__What to do__
Straight copy, no pictures: transcribe each entry as it stands.

__Input data__
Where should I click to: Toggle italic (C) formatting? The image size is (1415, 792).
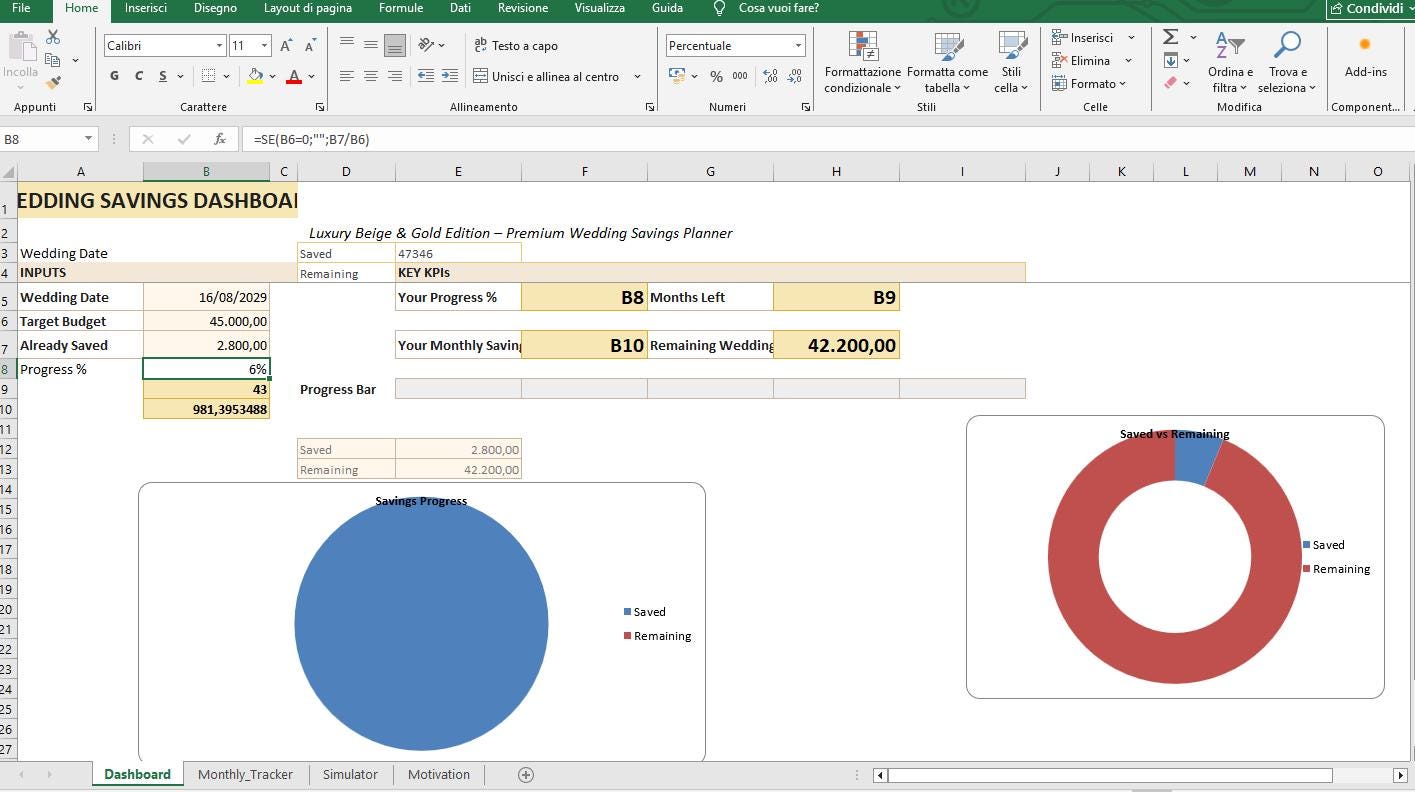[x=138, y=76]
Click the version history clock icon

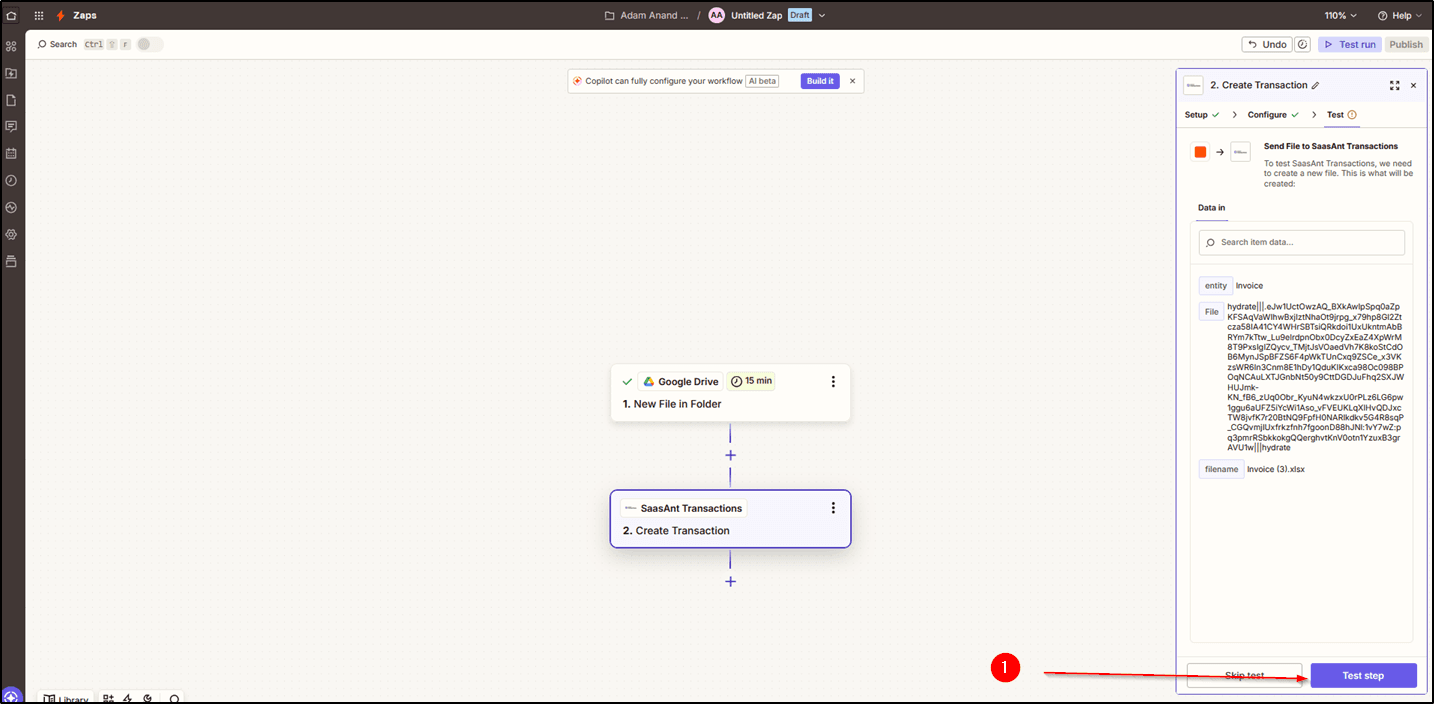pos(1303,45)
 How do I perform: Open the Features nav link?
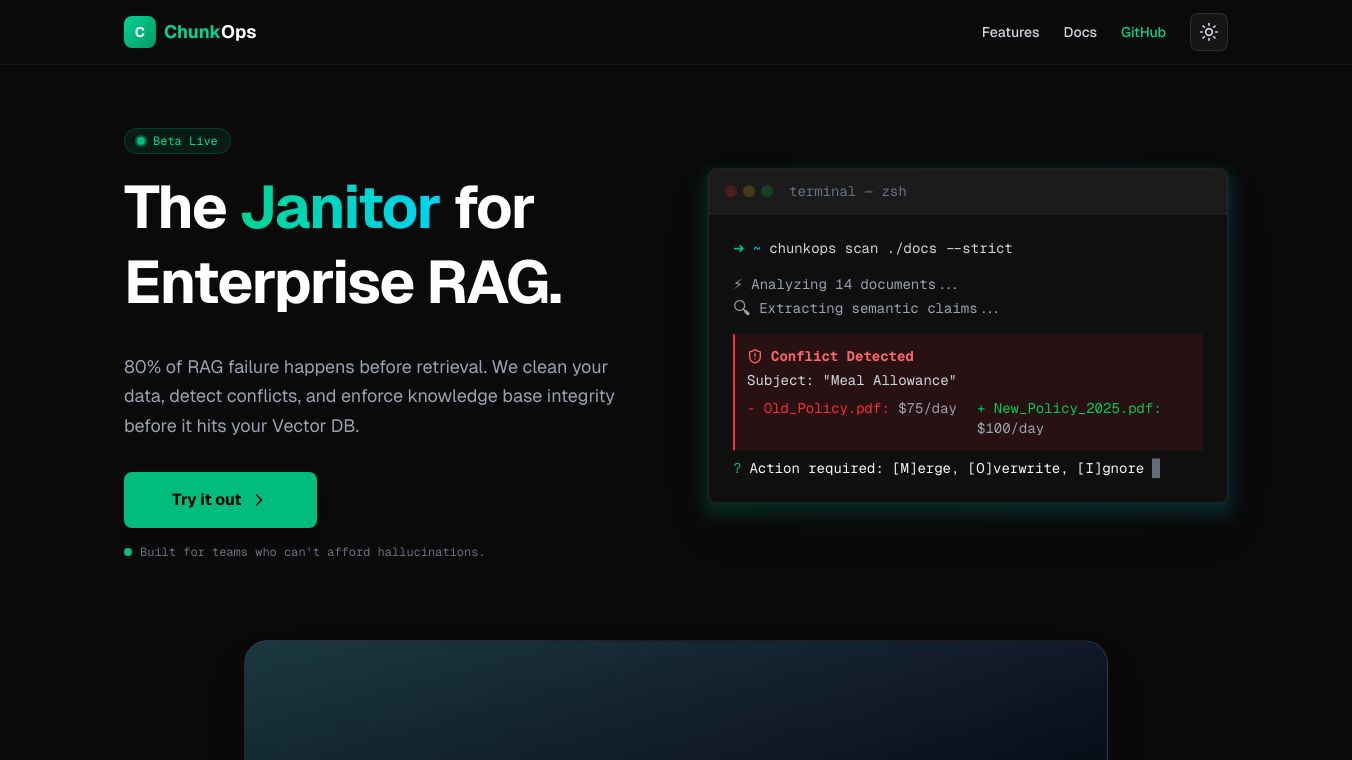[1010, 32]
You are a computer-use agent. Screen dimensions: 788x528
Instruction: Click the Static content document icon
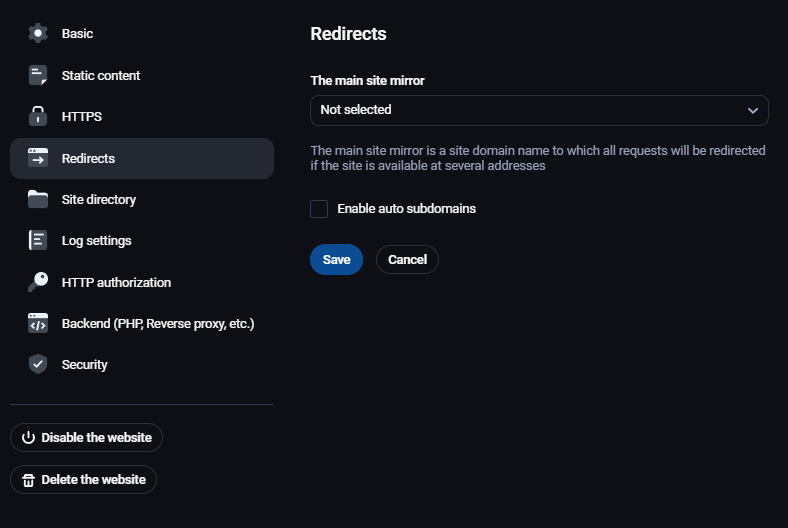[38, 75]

__Response__
Where should I click to: Toggle italic (C) formatting? The image size is (1415, 792).
[x=138, y=76]
Click the version history clock icon

pos(1303,45)
 How do I perform: Open the Features nav link?
[1010, 32]
You are a computer-use agent. Screen dimensions: 788x528
Instruction: Click the Static content document icon
[38, 75]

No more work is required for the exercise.